The private sector can benefit enormously by aligning activities with the SDGs. By one estimate there is a potential market of $ 12 trillion in sustainable activities. Research increasingly suggests that if the private sector focuses explicitly on sustainability it can improve its long-run profitability as well. Thus, it is important for private-sector companies to think about which SDG targets are most relevant for their operations and to include these targets into their operational, financial and human-resource plans.
In what sense are there different obligations for northern-based and southern-based private companies?
All companies face the same markets, so there are no differences between northern-based and southern-based companies.
Who can press private-sector companies into actually considering other goals than maximising profits – and by what means?
Because the SDG targets are interlinked, there is no long-term trade-off between profits and environmental and social goals. Profits are unlikely to be sustainable in the long-run if they affect SDG achievement negatively. What is needed is simplification of reporting and adherence to core standards, so all companies face a common level playing field. The International Finance Corporation (IFC), the World Bank subsidiary that specifically supports private-sector development, for example, has just introduced a new set of impact investing principles that it hopes all companies will follow.
SDG achievement ultimately depends on governments’ ability to provide public services and safeguard public goods. To what extent is raising sufficient domestic revenues the core challenge and more important than international cooperation?
Most spending on the SDGs comes from domestic tax revenues. Sound public finances are a prerequisite for achieving the SDGs. But many low-income countries simply do not have the resources to match the scale and urgency of the challenge.
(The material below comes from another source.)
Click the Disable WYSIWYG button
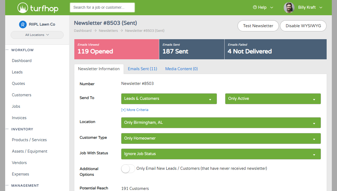 pos(303,26)
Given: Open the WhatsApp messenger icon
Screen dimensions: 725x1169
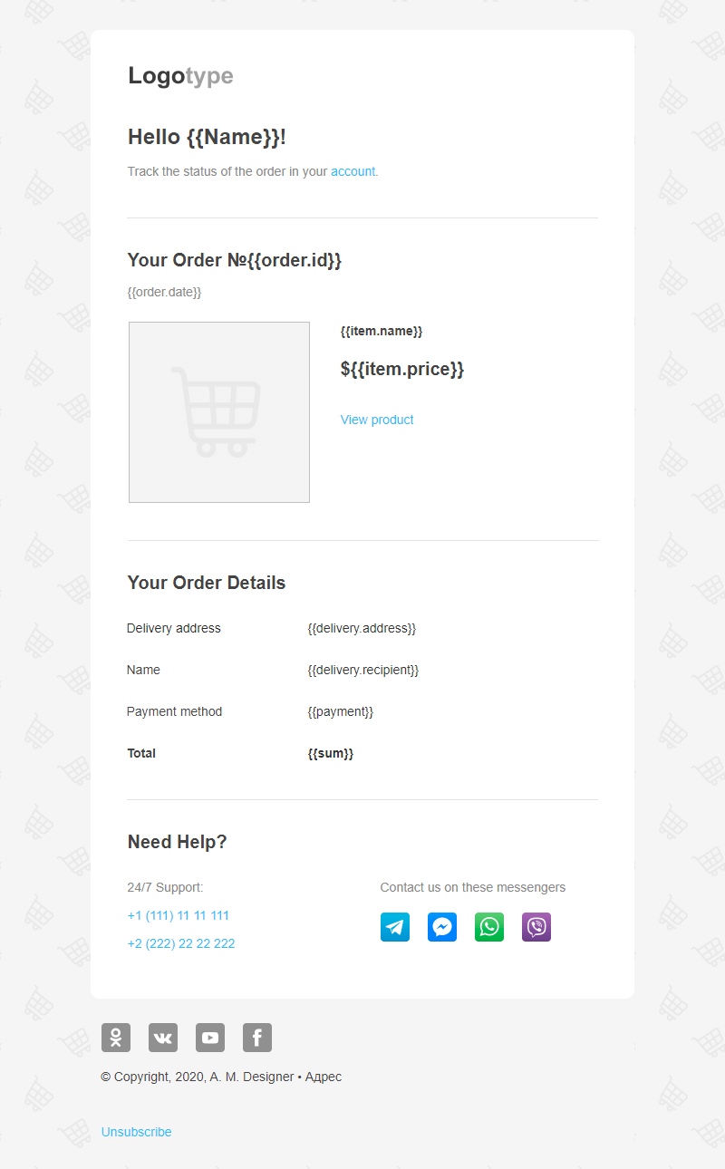Looking at the screenshot, I should point(488,926).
In these cases, international cooperation is essential. Middle-income countries also face high costs for putting in place sustainable infrastructure, in particular. So they too require international cooperation, from development agencies and the private sector, each of which would contribute funding and risk sharing to blend with domestic resources in a suitable financing package.
Apart from ODA, rich nations have pledged to provide an annual $ 100 billion in private and public funding for climate action in developing countries and emerging markets. To what extent is climate finance a separate agenda?
Climate finance is sustainable development finance, but it has emerged on a separate institutional track for a number of reasons, in just the same way as many sectors have earmarked financing. The $ 100 billion commitment, however, is only one part of the required climate finance.
What are the others, and who is responsible for making them available?
The biggest part of climate finance today is the private sector. About $ 168 billion in green bonds were issued in 2018, a large absolute number but still a very small fraction of the total corporate bond market that issued $ 1.34 trillion. Much of this falls under the heading of “impact investing”. This is a broader asset class that includes both climate and social investments. The IFC estimates the size of the impact investing market as up to $ 26 trillion. This potential can be realised if the financial sector as a whole starts to consider climate change, along the lines recommended by the task force on climate-related financial disclosures. It was set up by the multilateral Financial Stability Board, which in turn was established by the G20 summit in London in 2009.
Homi Kharas works for the Brookings Institution in Washington and specialises in global development.